Trumna z ciałem Pawła Adamowicza została ustawiona wśród białych róż. Okryta jest wielką czerwoną flagą z herbem Gdańska. Za trumną stoi drewniany krzyż. W pobliżu trumny na stojaku umieszczono portretowe zdjęcie zmarłego.

Po obu stronach długiego korytarza, który prowadzi do miejsca wystawienia trumny, stoją harcerze.

W Europejskim Centrum Solidarności wyłożona jest księga kondolencyjna, do której mogą się wpisywać osoby żegnające Pawła Adamowicza. 
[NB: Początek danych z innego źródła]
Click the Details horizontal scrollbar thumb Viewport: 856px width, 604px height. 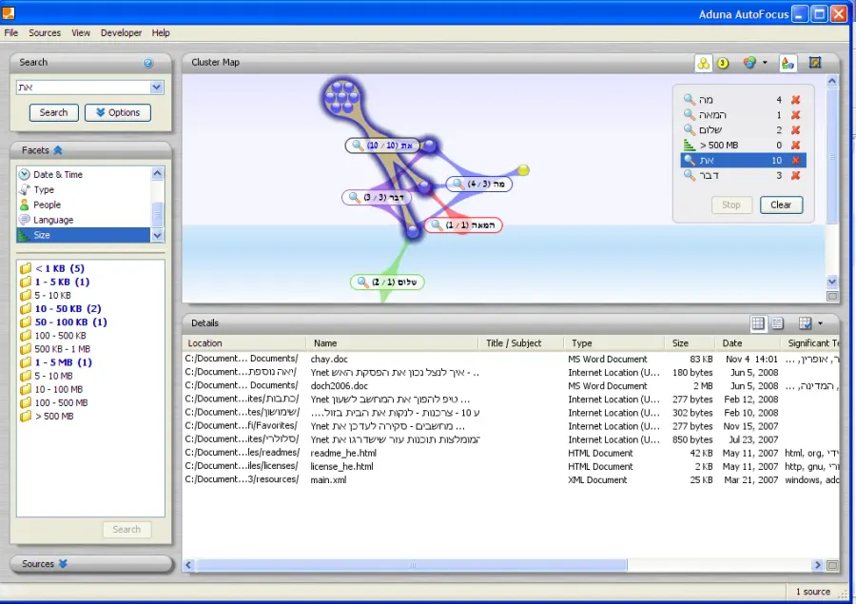pyautogui.click(x=412, y=565)

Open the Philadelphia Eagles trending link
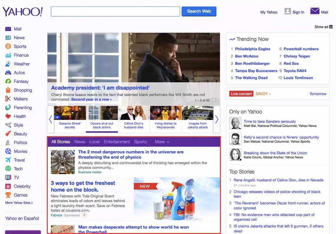[x=252, y=49]
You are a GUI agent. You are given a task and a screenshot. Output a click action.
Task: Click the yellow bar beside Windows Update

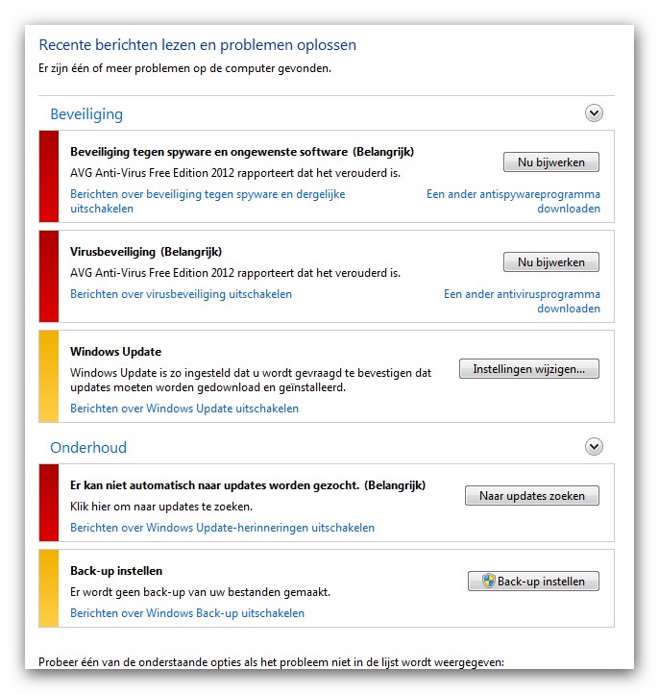[x=49, y=376]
W piątek o godz. 17 wyruszy pochód, który odprowadzi z ECS trumnę z ciałem prezydenta Adamowicza ulicami miasta do Bazyliki Mariackiej. W tej świątyni w sobotę prezydent Adamowicz zostanie pochowany.

"Nie tylko odruch serca, ale obowiązek"


Nie wyobrażam sobie, że nie pożegnać prezydenta, tak wspaniałego człowieka, który był wzorem do naśladowania. To jest dla mnie ogromny szok. Ciągle nie dowierzam temu, co się stało. Czasami mam wrażenie, że to jest tylko straszny i obrzydliwy sen, ale tylko sen. Jestem tak tym wszystkim poruszona, że brakuje mi słów - powiedziała PAP sołtys Sulmina (gmina Żukowo) Lidia Cendrowska, która do Gdańska przyjechała wraz z mężem i wnukiem.
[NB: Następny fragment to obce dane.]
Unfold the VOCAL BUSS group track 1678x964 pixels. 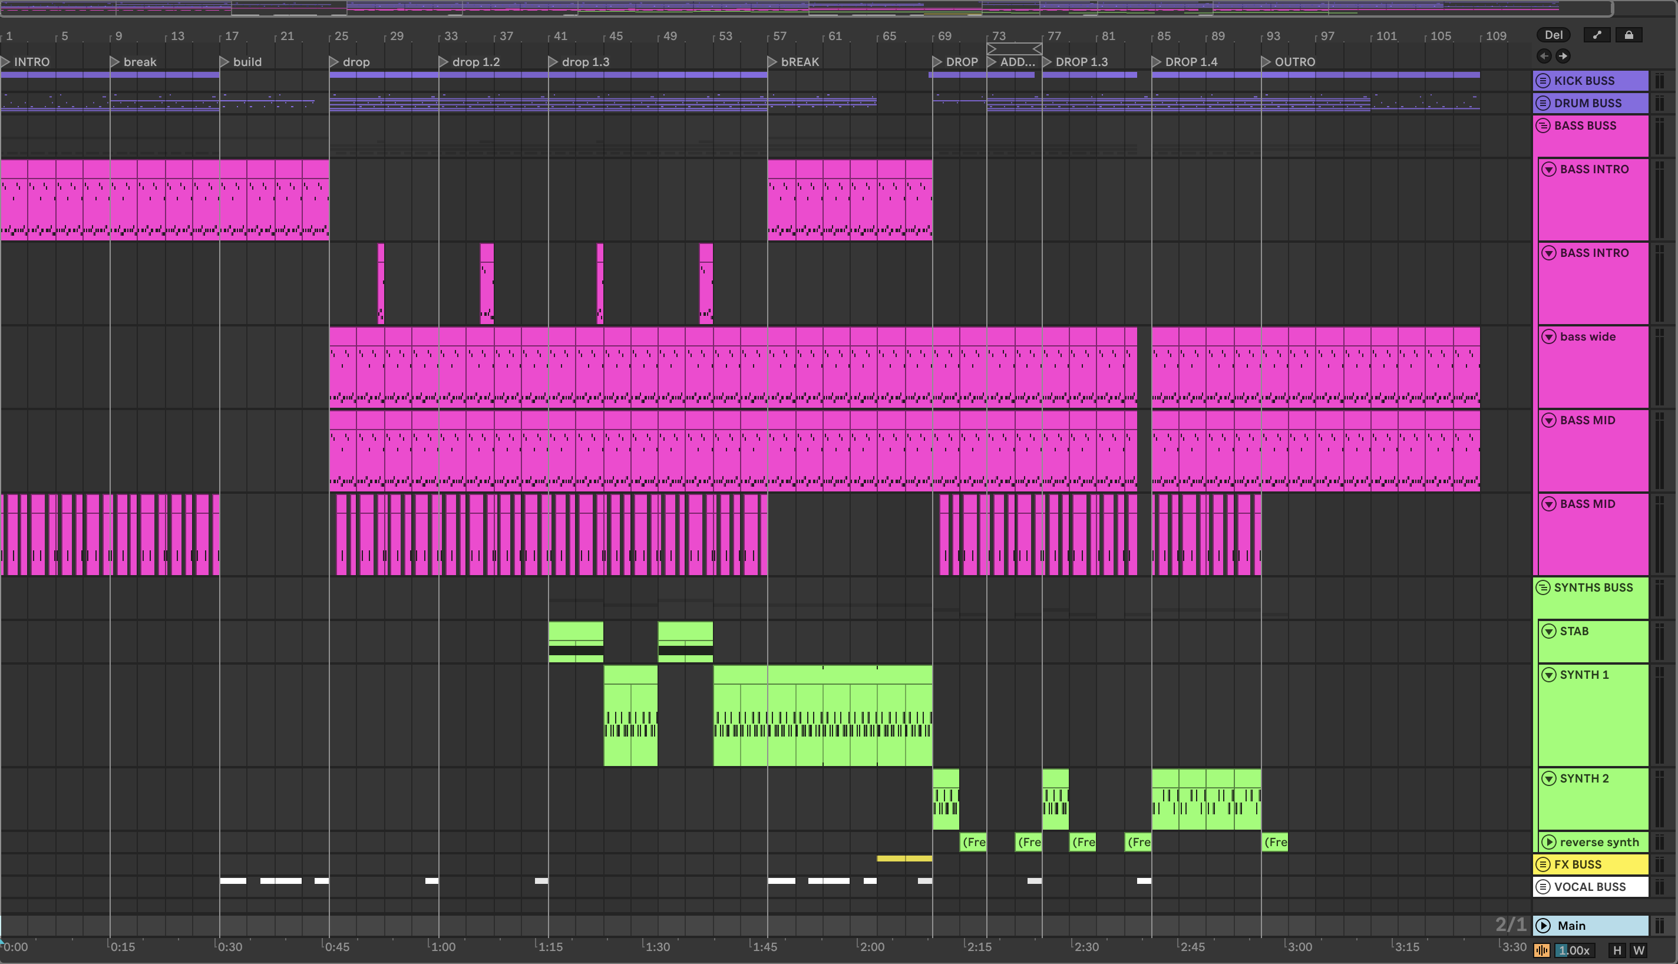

Z oddalonego od Gdańska o ok. 40 kilometrów Nowego Dworu Gdańskiego wybrało się do ECS małżeństwo emerytów. Nie znaliśmy prezydenta Adamowicza osobiście, ale jest nam go bardzo szkoda - powiedziała pani Halina.

To nie tylko odruch serca, ale obowiązek, żeby tu być. To jest straszne, szkoda słów - powiedziała PAP pani Anna z Biskupiej Górki w Gdańsku, która do ECS przyszła z 5-letnią córką.



Msza pogrzebowa pod przewodnictwem metropolity gdańskiego abp. Sławoja Leszka Głódzia rozpocznie się o godz. 12.00. W mieście ustawione zostaną telebimy, aby dzięki nim mieszkańcy mogli uczestniczyć w uroczystościach pogrzebowych.


W niedzielę wieczorem Pawła Adamowicza zaatakował nożem w centrum miasta 27-letni Stefan W., który podczas finału WOŚP wtargnął na scenę. Samorządowiec trafił do Uniwersyteckiego Centrum Klinicznego w Gdańsku, gdzie w poniedziałek po południu zmarł.


Paweł Adamowicz miał 53 lata, prezydentem Gdańska był od 20 lat. W samorządzie gdańskim zasiadał od początku jego powstania, tj. od 1990 r. W latach 1994-1998 był przewodniczącym Rady Miasta Gdańska.